The Port City
The men wandered slowly through the streets for the rest of the afternoon, through the burning cellar where the walls were greasy and sweating and the pale faces watched soldiers and sailors who straggled along with Boulevard. Out of the shadows of the arcade stepped a boy studded with brass rivets around his throat. The air was filled with the harsh, near-psychedelic sweat from the back of his neck. He approached them, smiling, and leaned a hand on the sailor near the river. He tried to speak but his throat was parched with dust. The bolted young man, skin greenish and laced with instruments mended and patched over the years, scored lines into the sailor with a knife. The young man’s thin lips tightened and he kicked the sailor around the streets like a rock, moving in the direction of his nest. He pushed the body carefully across the dim lobby, past the pink neon bar, trailing in a thin, black line across the wooden planks, dragging the sailor, oily and sweaty, into the centre of the room.
“They’re coming”, he said. “Just sit tight and act casual.”
From outside came the sound of footsteps moving closer.

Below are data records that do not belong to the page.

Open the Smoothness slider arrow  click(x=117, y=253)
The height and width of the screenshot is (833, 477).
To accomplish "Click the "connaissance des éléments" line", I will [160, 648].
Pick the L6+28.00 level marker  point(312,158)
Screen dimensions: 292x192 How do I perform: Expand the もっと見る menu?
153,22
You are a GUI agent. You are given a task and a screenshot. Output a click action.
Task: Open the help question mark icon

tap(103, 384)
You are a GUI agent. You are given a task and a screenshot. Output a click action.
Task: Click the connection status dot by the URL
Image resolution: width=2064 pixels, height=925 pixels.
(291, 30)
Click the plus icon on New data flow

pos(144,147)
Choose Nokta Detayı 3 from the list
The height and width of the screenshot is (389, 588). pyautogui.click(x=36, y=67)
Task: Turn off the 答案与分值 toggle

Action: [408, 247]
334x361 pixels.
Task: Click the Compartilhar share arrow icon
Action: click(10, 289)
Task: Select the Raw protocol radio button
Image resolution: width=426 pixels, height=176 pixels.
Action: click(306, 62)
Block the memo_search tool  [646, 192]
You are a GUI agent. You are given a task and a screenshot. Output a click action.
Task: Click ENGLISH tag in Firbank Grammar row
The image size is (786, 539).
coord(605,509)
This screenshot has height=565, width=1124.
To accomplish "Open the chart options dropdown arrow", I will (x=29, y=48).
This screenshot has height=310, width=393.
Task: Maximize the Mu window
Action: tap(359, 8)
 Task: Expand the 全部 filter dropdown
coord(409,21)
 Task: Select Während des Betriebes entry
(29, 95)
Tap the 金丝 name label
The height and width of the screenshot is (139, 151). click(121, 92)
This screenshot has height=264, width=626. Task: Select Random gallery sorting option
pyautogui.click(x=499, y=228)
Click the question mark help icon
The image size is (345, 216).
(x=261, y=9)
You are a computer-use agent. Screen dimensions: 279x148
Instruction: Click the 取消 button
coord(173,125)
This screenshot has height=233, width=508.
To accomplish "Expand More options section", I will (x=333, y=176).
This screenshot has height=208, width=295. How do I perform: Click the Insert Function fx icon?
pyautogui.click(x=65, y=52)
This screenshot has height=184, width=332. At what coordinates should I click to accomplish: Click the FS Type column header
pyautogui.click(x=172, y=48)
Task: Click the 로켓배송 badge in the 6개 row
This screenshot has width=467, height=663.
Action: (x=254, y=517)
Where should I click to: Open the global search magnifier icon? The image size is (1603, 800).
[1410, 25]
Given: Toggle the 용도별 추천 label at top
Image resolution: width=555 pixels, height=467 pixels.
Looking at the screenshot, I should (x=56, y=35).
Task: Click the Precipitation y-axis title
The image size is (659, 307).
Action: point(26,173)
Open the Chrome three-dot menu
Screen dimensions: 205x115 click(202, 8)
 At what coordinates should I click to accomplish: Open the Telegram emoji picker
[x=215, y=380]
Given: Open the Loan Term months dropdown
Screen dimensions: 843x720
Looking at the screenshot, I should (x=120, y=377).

A dog, one of the many strays skulking the bar. His tongue fluttered. He lifted a hand and pointed in the distance. The sailor’s arm was trembling, his body shook from head to foot. The animal, its protruding ribs sharp as knives, clapped his hands loudly. The sailor lifted his hands wide, then bound and shot through the heart. There were low voices that witnessed this miracle and sat waiting to catch the latest ritual.
Priestess-Queen of Nature’s Revolution
A procession of workers moves from the jungles of New York towards the small community of survivors gathered on the coastline at West 23rd Street. The Mother of the Church sent the workers off on a journey to destroy the Technologies that escaped from the first AI war. Technologies, inhabiting a derelict tower, dumped white-hot minerals on people to protect against a deadly restoration of the old order.
“The Devil is in this house, blurring the boundaries of nature and software! The Almighty will work to remove this digression from His design!”
The AI translated the sound into data language, and then they all said “shut the fuck up” over and over.
“you never know when you will need your network.”
As I pulled into the parking circle at the Detroit Theatre Jacque Lecoq, five men stood around the mouth of the Elephant River. The water was light green from the intense heat of volcanic eruptions.
“You see? He’s a chicken hawk” laughed Ruby, a queer.
The men chuckled. Skin was peeling from his cheeks and around his neck. He kept picking off pieces of the loose flesh, lifting the dark upper lip of his jaws, exposing thin, razor-like teeth and technological markings.
“Oh, we go back”, he said. “A few favors here, and boys. A phone call, a small gift. I’m nobody important. The blow’s just about due.”
I sensed rather than heard a body moving nearer. Then a breeze.
“Them men in black!” he spluttered. “They’re coming this way! It don’t make sense!”
“Shutup,” Ruby said. He looked out and saw the flashlights playing over the theatre.
“Damn fool!” Alex gasped. “Damn fool, you!”
A man wearing pale green flesh suddenly darted into the chicken hawk. The bird flew around and around, descending still lower in fluttering narrow loops, subsuming the other men in their wings.